People with all season tires in snow are either a danger or a hindrance to others. They are dangerous because they drive like morons (particularly those with awd or 4wd vehicles) on tires that have barely adequate grip to cope with the conditions. Or they are a hindrance because they drive extremely slow to maintain control, getting in the way of people with properly equipped cars.

The arguments against snow tires are weak. In no particular order
  • All seasons are as good as winter tires.
    • This one is straight up BS. It's just not true and anyone who claims that is either stupid, lying, or speaking from ignorance.
  • I don't have room to store them
    • A 235/40R19 tire is less than two feet across and about 9" wide. You mean to tell me that you can't find a clear spot on your garage floor that's 24-26 inches in diameter and 3 feet tall to stack four tires? And if you can't, throw some crap that you never use out and make the room
  • They're too expensive
    • Not compared to the damage to your car and your insurance premium when you wreck because you lost traction.

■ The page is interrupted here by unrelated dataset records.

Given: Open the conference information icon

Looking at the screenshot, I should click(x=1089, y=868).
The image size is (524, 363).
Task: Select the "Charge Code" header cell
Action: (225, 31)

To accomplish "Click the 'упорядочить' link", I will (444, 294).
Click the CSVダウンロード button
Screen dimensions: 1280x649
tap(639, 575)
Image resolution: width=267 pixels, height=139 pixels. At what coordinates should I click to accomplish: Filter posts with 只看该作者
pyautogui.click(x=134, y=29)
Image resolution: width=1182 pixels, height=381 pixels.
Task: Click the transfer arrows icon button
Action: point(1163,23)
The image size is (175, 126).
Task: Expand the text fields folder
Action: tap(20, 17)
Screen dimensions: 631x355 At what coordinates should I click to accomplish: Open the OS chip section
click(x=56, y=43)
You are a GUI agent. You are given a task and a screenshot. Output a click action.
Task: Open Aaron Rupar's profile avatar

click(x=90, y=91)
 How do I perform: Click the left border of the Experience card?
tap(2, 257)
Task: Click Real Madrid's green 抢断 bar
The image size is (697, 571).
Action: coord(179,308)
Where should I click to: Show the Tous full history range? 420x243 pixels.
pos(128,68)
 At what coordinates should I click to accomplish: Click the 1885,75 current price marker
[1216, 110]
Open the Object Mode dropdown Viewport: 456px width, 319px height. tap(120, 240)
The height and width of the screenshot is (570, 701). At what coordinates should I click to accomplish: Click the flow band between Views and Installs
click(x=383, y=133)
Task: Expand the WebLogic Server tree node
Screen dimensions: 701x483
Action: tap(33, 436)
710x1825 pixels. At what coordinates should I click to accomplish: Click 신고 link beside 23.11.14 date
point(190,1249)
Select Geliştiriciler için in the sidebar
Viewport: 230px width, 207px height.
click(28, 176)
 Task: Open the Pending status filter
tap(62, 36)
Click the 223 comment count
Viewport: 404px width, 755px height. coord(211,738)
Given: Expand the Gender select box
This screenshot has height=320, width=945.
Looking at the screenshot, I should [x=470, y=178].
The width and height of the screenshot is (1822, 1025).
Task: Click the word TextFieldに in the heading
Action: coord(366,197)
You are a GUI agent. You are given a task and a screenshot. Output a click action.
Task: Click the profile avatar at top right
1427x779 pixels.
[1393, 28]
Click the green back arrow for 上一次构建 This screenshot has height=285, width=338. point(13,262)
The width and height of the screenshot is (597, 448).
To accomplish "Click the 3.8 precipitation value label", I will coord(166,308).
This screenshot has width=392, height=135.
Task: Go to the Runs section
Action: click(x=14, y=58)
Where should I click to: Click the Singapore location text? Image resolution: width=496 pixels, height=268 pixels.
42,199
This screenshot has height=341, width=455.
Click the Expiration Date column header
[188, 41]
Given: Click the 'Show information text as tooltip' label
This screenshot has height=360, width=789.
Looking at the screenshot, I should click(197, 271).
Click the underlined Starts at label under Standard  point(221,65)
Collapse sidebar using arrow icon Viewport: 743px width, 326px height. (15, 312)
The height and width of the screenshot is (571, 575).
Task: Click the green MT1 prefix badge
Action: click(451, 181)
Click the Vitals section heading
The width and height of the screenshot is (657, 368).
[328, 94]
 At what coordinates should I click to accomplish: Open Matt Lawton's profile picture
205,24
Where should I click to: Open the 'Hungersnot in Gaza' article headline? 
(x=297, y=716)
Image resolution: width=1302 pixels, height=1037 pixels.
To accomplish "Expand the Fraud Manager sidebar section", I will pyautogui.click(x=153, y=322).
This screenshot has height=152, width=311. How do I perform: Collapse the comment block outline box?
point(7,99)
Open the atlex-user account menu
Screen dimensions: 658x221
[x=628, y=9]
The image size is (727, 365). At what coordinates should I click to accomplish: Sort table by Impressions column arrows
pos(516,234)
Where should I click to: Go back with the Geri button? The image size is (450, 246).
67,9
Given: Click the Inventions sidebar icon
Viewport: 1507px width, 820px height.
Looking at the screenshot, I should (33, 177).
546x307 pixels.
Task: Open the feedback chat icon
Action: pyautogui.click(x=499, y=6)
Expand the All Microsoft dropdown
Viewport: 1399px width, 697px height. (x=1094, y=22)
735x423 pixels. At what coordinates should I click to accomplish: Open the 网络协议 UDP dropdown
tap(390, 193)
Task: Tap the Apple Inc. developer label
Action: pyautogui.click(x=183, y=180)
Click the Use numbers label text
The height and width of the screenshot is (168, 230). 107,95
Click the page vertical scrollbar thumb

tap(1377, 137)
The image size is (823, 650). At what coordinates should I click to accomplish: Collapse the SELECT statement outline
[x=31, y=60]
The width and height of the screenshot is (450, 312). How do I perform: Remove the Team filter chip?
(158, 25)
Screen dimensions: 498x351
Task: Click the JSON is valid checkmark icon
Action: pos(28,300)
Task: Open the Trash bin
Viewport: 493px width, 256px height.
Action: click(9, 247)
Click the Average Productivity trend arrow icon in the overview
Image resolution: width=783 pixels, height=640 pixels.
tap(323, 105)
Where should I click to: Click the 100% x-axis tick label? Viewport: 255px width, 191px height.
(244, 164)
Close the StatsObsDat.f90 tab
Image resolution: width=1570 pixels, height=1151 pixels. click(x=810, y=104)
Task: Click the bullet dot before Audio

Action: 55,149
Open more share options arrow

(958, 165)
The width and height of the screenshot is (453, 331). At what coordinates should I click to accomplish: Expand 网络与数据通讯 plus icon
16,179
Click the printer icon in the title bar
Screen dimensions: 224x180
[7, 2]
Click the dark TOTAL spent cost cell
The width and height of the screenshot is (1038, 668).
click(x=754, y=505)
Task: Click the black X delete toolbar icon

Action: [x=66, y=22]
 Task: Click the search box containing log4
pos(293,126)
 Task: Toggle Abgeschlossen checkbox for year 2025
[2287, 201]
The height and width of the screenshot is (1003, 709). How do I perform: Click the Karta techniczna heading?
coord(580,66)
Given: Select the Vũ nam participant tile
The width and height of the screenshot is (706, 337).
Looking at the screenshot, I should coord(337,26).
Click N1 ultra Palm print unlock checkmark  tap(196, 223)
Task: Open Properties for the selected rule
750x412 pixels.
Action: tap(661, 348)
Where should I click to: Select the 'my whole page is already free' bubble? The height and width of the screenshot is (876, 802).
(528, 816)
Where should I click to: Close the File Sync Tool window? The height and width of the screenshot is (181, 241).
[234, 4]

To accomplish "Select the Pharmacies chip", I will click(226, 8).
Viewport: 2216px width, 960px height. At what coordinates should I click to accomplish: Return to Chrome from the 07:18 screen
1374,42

    • I buy my snow tires pre-mounted on a set of rims. I pick the least expensive rim that will fit the car and the tire. The rims are a once in a lifetime expense.
    • Snow tires get used four months in most of the country where it snows. A set of snow tires will last you easily four to six YEARS before they're worn beyond fitness.
  • I don't have time to change them
    • If you have a floor jack and a pair of jackstands, you can change from summer to winter tires in 2 hours or less on a Saturday or Sunday afternoon. **** I've even done it right after work when it couldn't wait.
    • If you don't have those tools, or maybe you don't feel like it one year, it will cost less than $50 for a local jiffy lube to throw them on your car.